On Mar 6, 2007, at 4:00 PM, Shehjar Tikoo wrote:
Heres the first version of the NFS anonymizer as a tshark tap.
http://www.gelato.unsw.edu.au/~shehjart/patches/
nfs_anonymizer_tap.diff
...
+static int
+anonymize_nfsdata(tvbuff_t *tvb, int offset)
+{
+ guint8 *tvb_ptr = NULL;
+ guint length = tvb_length(tvb) - offset - 4;
+
+ tvb_ptr = tvb_get_ptr(tvb, offset + 4, length);
+ if(tvb_ptr)
+ bzero(tvb_ptr, length);
+
+ return offset + length + 4;
+}
Wireshark doesn't support overwriting the contents of a tvbuff; it's
read-only, and there are parts of Wireshark that expect it not to be
modified. You *might* be able to get away with it in TShark.
Furthermore, even if you do cheat by converting the "const char *"
that "tvb_get_ptr()" returns into a "char *", and then overwrite what
the "char *" points to, all you're doing is overwriting an in-memory
buffer - that would "anonymize" in the sense of not displaying the
actual value of the field, but if you try to save the file, the
resulting file won't be anonymized. If all you're doing is taking a
capture and dissecting it with TShark, and just want the dissection to
be anonymized, that might be sufficient.
Also:
1) I don't know what type of benchmarking you're doing, but if it
involves knowing what's being done to specific files, a fancier
anonymizer could build a table mapping "real" file names to
"anonymized" file names, so that all references to a file name "foo"

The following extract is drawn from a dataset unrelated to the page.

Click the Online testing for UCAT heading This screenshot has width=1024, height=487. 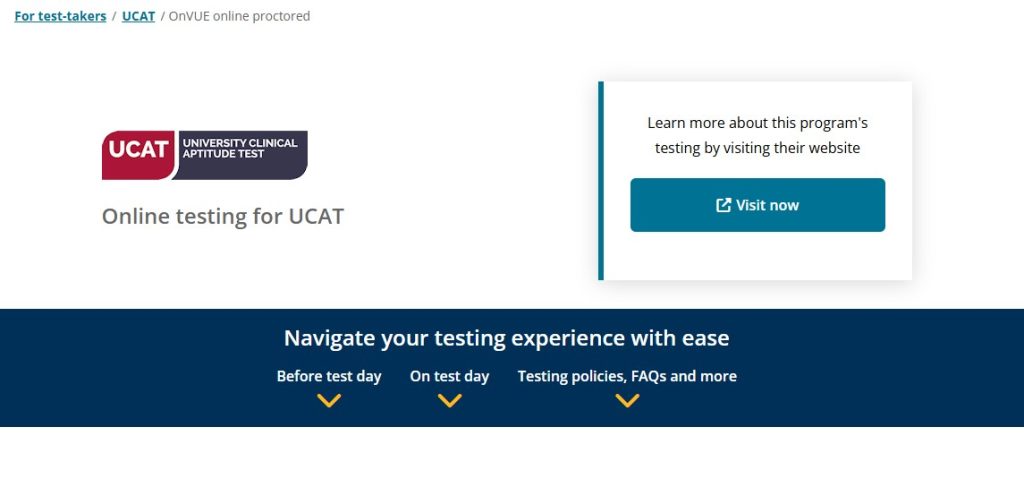pos(223,216)

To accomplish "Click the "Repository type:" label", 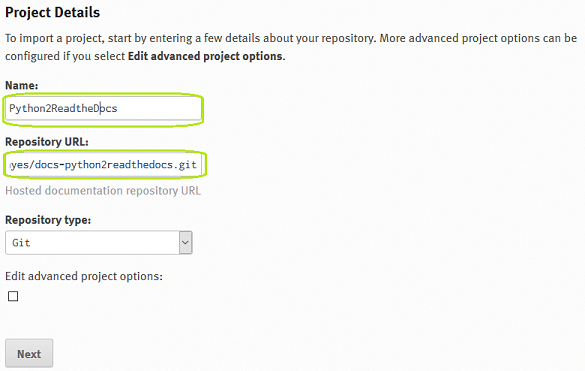I will tap(48, 220).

would be mapped to the same anonymized name;
2) nothing about this code restricts it to pcap files - nothing in
Wireshark/TShark above the wiretap level knows or cares what the file
format is, they just see the packet data;
3) if you are trying to capture NFS-over-TCP traffic and want to
eliminate ACK-only traffic, you can do that with a capture filter as
long as you know the TCP port on the server (2049, except in rare
cases) by filtering out packets with no TCP payload - see, for example:
http://www.tcpdump.org/lists/workers/2005/11/msg00027.html
(replace "tcp" with "tcp port 2049" in that example).